■ CONSIGNE A
Recopiez à l'identique, dans la liste, tout ce qui va de la ligne contenant « Given: Select the autotimesvc service row » jusqu'à la fin de la liste, ces deux bornes comprises.

─── TEXTE SOURCE ───

Pour faire avancer le bateau, la nuit, les marins du « Mia Mia » – sur lequel « L’Humanité » a embarqué après avoir dû quitter le « Bianca », à la suite d’une avarie de barre – organisent des quarts de trois heures. Durant chaque période de veille, le marin en responsabilité du navire est accompagné de deux des passagers. À la levée du jour, le 15 septembre, Carles, un loup de mer espagnol à la barbe blanche, arrive à la fin de son tour de garde.
 
Avec lui, sur la banquette du cockpit, Ghassan, un imposant tunisien d’une trentaine d’années, n’a pas réussi à rester éveillé… « Vient prendre la barre, le temps que je descende faire chauffer de l’eau », lui lance le marin pris d’une forte envie de café. Il faudra à plusieurs reprises rappeler le cap à tenir au barreur en herbe, mais ce fut un vrai temps de répit pour Carles.
 
Les longues nuits de navigation sont aussi des temps de partages et de confidences. Au large de la Sicile, le 18 septembre, dans une mer assez formée, Ayman, un jeune journaliste engagé, membre du Parti des travailleurs communistes tunisiens, est à son tour allongé dans le cockpit. Emmitouflé dans son sac de couchage, il écrit sur son téléphone. Le capitaine est à la barre.
 
Tous deux essuient quelques paquets de mer avant que le jeune Tunisien fasse lire au barreur le fruit de ses pensées nocturnes : « Aujourd’hui, alors que je me trouve en pleine mer, à bord d’un navire équipé qui nous protège des caprices du temps, je ne peux m’empêcher de penser aux « harragas » (exilés traversant la mer sur des bateaux de fortune – NDLR). (…) Depuis le large, je veux porter leur voix : les harragas ne sont pas de simples chiffres. Les harragas, ce sont nos enfants, nos frères, des jeunes qui méritent de vivre dans la dignité et la sécurité. »
 
Une flottille qui doit aussi faire face à des défis internes
 
La flottille est elle-même traversée par les injustices prégnantes qui existent entre le Nord et le Sud. À son arrivée au large des côtes italiennes, dans la nuit du 18 au 19 septembre, une première réunion en ligne a lieu entre les capitaines et les coordinateurs à bord des navires venus d’Espagne et de Tunisie et ceux venant à peine de larguer les amarres en Sicile.

─── LISTE FOURNIE ───

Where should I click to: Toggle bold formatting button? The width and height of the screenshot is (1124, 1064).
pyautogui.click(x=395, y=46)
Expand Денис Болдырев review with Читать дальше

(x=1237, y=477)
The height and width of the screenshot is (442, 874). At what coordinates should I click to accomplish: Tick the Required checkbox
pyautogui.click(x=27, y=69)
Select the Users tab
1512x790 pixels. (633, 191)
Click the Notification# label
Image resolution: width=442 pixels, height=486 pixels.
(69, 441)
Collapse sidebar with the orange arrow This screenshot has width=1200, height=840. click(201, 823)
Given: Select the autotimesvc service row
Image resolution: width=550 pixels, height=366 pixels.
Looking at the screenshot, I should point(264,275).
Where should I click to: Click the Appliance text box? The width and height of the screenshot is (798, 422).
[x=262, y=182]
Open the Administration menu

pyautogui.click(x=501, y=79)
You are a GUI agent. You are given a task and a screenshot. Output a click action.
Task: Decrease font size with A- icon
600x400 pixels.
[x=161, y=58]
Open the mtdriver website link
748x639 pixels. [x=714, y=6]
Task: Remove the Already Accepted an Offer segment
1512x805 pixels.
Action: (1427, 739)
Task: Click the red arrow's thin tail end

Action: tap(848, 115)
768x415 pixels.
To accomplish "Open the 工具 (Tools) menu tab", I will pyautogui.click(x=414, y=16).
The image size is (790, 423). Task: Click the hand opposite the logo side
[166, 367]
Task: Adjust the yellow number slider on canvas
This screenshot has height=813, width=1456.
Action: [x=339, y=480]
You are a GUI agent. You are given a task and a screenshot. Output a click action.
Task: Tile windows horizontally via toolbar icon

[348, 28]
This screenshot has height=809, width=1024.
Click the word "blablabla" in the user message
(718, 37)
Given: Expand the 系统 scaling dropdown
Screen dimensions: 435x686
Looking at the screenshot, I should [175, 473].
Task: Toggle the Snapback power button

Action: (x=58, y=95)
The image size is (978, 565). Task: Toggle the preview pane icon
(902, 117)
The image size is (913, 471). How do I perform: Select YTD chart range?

───

■ CONSIGNE B
Selon le texte sur la flottille, pourquoi L'Humanité a-t-elle embarqué sur le « Mia Mia » ?

■ RÉPONSE A
Given: Select the autotimesvc service row
Image resolution: width=550 pixels, height=366 pixels.
Looking at the screenshot, I should point(264,275).
Where should I click to: Click the Appliance text box? The width and height of the screenshot is (798, 422).
[x=262, y=182]
Open the Administration menu

pyautogui.click(x=501, y=79)
You are a GUI agent. You are given a task and a screenshot. Output a click action.
Task: Decrease font size with A- icon
600x400 pixels.
[x=161, y=58]
Open the mtdriver website link
748x639 pixels. [x=714, y=6]
Task: Remove the Already Accepted an Offer segment
1512x805 pixels.
Action: (1427, 739)
Task: Click the red arrow's thin tail end

Action: tap(848, 115)
768x415 pixels.
To accomplish "Open the 工具 (Tools) menu tab", I will pyautogui.click(x=414, y=16).
The image size is (790, 423). Task: Click the hand opposite the logo side
[166, 367]
Task: Adjust the yellow number slider on canvas
This screenshot has height=813, width=1456.
Action: [x=339, y=480]
You are a GUI agent. You are given a task and a screenshot. Output a click action.
Task: Tile windows horizontally via toolbar icon

[348, 28]
This screenshot has height=809, width=1024.
Click the word "blablabla" in the user message
(718, 37)
Given: Expand the 系统 scaling dropdown
Screen dimensions: 435x686
Looking at the screenshot, I should [175, 473].
Task: Toggle the Snapback power button

Action: (x=58, y=95)
The image size is (978, 565). Task: Toggle the preview pane icon
(902, 117)
The image size is (913, 471). How do I perform: Select YTD chart range?

■ RÉPONSE B
L'Humanité a embarqué sur le « Mia Mia » parce qu'elle avait dû quitter le « Bianca » à la suite d'une avarie de barre.